# Integrate fails for generic parameters but works for any specific values (v. 10.0.x bug)

Bug introduced in 9.0 and fixed in 10.1

I was trying to get the following integral

Integrate[Sqrt[y/x] (Sin[t]^2 Cos[t])/(x+y+2 Sqrt[x y] Cos[t]), {t,0,Pi},
Assumptions -> {x > 0, y > 0, x > y}]


Mathematica answers

RFalse[x_,y_]=Pi(1/(8y)-(3y)/(8x^2))


This is wrong as the result is

RTrue[x_,y_]=-(Pi y)/(4x^2)

● SUPPLIED INFORMATION
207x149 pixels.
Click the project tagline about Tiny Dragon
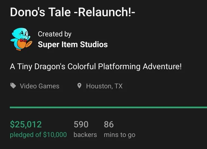click(x=96, y=67)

● REQUIRED WORK
Revise the Integrate bug report between "Integrate[Sqrt[y/x] (Sin[t]^2 Cos[t])/(x+y+2" and "RFalse[x_,y_]=Pi(1/(8y)-(3y)/(8x^2))", inclusive, so that "Mathematica" becomes "Wolfram Language".

● ANSWER TO THE TASK
Integrate[Sqrt[y/x] (Sin[t]^2 Cos[t])/(x+y+2 Sqrt[x y] Cos[t]), {t,0,Pi},
Assumptions -> {x > 0, y > 0, x > y}]


Wolfram Language answers

RFalse[x_,y_]=Pi(1/(8y)-(3y)/(8x^2))